Complete step by step solution:

To find out molar concentration, $M = \dfrac{n}{V}$ then $M = \dfrac{{1mole}}{{1L}}$
We get $M = 1$ and this will help in approaching the problem .
We have a N/10 solution i.e. 0.1 Normal solution.
We also know that
Normality= Molarity $\times$ Basicity (relation between normality and molarity)
And the basicity of ${H_2}S{O_4}$ is 2 because it is a strong acid and gives all ${H^ + }$ ions when ionized.
1 Molar solution of ${H_2}S{O_4}$ is equal to a 2 N solution as we have already found out the molarity of solution.
Molecular weight of ${H_2}S{O_4}$$ = 2 \times 1 + 32 \times 1 + 16 \times 4 = 98$
It means 1 M solution we would require $98g = 2N$ solution.

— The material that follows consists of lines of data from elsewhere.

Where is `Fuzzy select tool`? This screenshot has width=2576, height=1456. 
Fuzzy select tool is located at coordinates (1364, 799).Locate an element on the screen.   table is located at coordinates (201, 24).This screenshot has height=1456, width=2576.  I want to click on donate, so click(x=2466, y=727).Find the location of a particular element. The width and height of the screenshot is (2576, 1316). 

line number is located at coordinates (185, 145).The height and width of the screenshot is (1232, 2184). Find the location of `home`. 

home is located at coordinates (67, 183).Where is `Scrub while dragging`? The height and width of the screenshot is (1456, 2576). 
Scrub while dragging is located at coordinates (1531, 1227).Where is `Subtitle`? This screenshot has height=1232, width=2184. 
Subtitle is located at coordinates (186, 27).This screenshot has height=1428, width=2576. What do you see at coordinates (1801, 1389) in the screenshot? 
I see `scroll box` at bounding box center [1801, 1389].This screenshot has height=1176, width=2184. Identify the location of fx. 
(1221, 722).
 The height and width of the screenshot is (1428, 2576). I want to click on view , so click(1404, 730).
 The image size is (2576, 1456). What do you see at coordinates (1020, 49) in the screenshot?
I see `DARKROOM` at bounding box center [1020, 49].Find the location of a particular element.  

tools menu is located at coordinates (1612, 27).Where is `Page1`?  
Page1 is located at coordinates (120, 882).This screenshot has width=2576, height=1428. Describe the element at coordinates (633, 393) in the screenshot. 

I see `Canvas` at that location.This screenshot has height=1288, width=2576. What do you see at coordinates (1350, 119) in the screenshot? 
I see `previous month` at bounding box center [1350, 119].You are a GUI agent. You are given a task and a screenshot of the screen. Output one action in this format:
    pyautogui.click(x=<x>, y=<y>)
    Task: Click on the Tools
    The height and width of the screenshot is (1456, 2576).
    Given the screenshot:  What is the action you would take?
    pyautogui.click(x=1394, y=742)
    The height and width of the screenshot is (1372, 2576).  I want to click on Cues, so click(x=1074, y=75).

1 N solution of 1 litre would require $\dfrac{{98}}{2} = 49$ g
for a 0.1 N solution $ = 4.9g$

Note: In this question we are given a solution of ${H_2}S{O_4}$ who’s normality is \[\dfrac{N}{{10}}\]. So first of all we should be aware about the concept of normality and molarity and in the process of solving this problem we would find out molecular weight of ${H_2}S{O_4}$ then by using $M = \dfrac{n}{V}$ we will find out molarity and here $M = 1$ as it is mention in the problem that it is 1 L of solution so $V = 1$ and $n = 1$ because when no of moles are not mentioned we always take it 1 mole, then comparing the molarity with normality we would find out that \[\dfrac{N}{{10}}\] solution of ${H_2}S{O_4}$ will require 4.9 g of ${H_2}S{O_4}$ as 1 N solution required 49 g of ${H_2}S{O_4}$.